**AIM OF THE TASK:** Records appear below. Give all of them again, exactly.

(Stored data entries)
· · · · · · ·
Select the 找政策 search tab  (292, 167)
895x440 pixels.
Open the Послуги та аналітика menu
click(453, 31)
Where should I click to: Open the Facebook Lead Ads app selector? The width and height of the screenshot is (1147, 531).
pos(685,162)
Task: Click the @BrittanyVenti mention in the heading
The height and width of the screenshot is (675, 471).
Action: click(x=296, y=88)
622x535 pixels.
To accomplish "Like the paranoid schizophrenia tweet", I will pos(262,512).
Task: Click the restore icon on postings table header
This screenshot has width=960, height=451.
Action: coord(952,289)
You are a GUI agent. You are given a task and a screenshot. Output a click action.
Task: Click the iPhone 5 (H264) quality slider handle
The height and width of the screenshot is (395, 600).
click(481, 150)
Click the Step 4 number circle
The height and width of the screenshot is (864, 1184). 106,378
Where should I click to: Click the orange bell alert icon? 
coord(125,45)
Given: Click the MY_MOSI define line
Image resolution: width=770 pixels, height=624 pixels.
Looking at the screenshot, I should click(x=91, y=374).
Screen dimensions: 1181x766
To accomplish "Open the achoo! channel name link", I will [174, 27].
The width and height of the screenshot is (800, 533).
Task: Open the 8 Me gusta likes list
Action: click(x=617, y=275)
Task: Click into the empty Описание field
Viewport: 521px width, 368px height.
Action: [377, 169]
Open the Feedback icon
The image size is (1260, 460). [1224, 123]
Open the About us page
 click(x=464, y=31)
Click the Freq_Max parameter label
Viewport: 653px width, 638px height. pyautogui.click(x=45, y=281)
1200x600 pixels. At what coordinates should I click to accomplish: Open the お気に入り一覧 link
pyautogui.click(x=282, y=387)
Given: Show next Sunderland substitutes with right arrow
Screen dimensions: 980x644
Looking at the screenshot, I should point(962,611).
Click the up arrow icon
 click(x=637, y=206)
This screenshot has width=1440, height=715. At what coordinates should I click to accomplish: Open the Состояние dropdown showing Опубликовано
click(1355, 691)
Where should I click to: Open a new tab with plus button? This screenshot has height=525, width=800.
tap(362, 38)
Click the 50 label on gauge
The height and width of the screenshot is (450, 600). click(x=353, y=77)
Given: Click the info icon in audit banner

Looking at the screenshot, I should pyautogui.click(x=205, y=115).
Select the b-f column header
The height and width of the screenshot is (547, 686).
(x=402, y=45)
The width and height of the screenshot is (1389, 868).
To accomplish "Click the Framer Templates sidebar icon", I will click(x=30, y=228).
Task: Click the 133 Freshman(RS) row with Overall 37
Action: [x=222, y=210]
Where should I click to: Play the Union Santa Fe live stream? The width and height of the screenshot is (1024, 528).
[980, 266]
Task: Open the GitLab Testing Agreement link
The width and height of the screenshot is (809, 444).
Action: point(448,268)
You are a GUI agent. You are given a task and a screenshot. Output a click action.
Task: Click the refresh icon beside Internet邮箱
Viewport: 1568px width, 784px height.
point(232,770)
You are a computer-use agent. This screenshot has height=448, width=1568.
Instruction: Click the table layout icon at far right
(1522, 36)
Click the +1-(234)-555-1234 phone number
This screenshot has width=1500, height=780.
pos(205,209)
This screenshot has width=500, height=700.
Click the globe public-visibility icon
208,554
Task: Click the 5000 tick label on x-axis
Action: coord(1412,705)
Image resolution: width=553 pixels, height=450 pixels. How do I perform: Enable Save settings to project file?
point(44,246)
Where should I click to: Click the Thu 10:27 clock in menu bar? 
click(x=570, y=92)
· · · · · · ·
**OUTPUT BELOW:**
Select the 找政策 search tab  (292, 167)
895x440 pixels.
Open the Послуги та аналітика menu
click(453, 31)
Where should I click to: Open the Facebook Lead Ads app selector? The width and height of the screenshot is (1147, 531).
pos(685,162)
Task: Click the @BrittanyVenti mention in the heading
The height and width of the screenshot is (675, 471).
Action: click(x=296, y=88)
622x535 pixels.
To accomplish "Like the paranoid schizophrenia tweet", I will pos(262,512).
Task: Click the restore icon on postings table header
This screenshot has width=960, height=451.
Action: coord(952,289)
You are a GUI agent. You are given a task and a screenshot. Output a click action.
Task: Click the iPhone 5 (H264) quality slider handle
The height and width of the screenshot is (395, 600).
click(481, 150)
Click the Step 4 number circle
The height and width of the screenshot is (864, 1184). 106,378
Where should I click to: Click the orange bell alert icon? 
coord(125,45)
Given: Click the MY_MOSI define line
Image resolution: width=770 pixels, height=624 pixels.
Looking at the screenshot, I should click(x=91, y=374).
Screen dimensions: 1181x766
To accomplish "Open the achoo! channel name link", I will [174, 27].
The width and height of the screenshot is (800, 533).
Task: Open the 8 Me gusta likes list
Action: click(x=617, y=275)
Task: Click into the empty Описание field
Viewport: 521px width, 368px height.
Action: [377, 169]
Open the Feedback icon
The image size is (1260, 460). [1224, 123]
Open the About us page
 click(x=464, y=31)
Click the Freq_Max parameter label
Viewport: 653px width, 638px height. pyautogui.click(x=45, y=281)
1200x600 pixels. At what coordinates should I click to accomplish: Open the お気に入り一覧 link
pyautogui.click(x=282, y=387)
Given: Show next Sunderland substitutes with right arrow
Screen dimensions: 980x644
Looking at the screenshot, I should point(962,611).
Click the up arrow icon
 click(x=637, y=206)
This screenshot has width=1440, height=715. At what coordinates should I click to accomplish: Open the Состояние dropdown showing Опубликовано
click(1355, 691)
Where should I click to: Open a new tab with plus button? This screenshot has height=525, width=800.
tap(362, 38)
Click the 50 label on gauge
The height and width of the screenshot is (450, 600). click(x=353, y=77)
Given: Click the info icon in audit banner

Looking at the screenshot, I should pyautogui.click(x=205, y=115).
Select the b-f column header
The height and width of the screenshot is (547, 686).
(x=402, y=45)
The width and height of the screenshot is (1389, 868).
To accomplish "Click the Framer Templates sidebar icon", I will click(x=30, y=228).
Task: Click the 133 Freshman(RS) row with Overall 37
Action: [x=222, y=210]
Where should I click to: Play the Union Santa Fe live stream? The width and height of the screenshot is (1024, 528).
[980, 266]
Task: Open the GitLab Testing Agreement link
The width and height of the screenshot is (809, 444).
Action: point(448,268)
You are a GUI agent. You are given a task and a screenshot. Output a click action.
Task: Click the refresh icon beside Internet邮箱
Viewport: 1568px width, 784px height.
point(232,770)
You are a computer-use agent. This screenshot has height=448, width=1568.
Instruction: Click the table layout icon at far right
(1522, 36)
Click the +1-(234)-555-1234 phone number
This screenshot has width=1500, height=780.
pos(205,209)
This screenshot has width=500, height=700.
Click the globe public-visibility icon
208,554
Task: Click the 5000 tick label on x-axis
Action: coord(1412,705)
Image resolution: width=553 pixels, height=450 pixels. How do I perform: Enable Save settings to project file?
point(44,246)
Where should I click to: Click the Thu 10:27 clock in menu bar? 
click(x=570, y=92)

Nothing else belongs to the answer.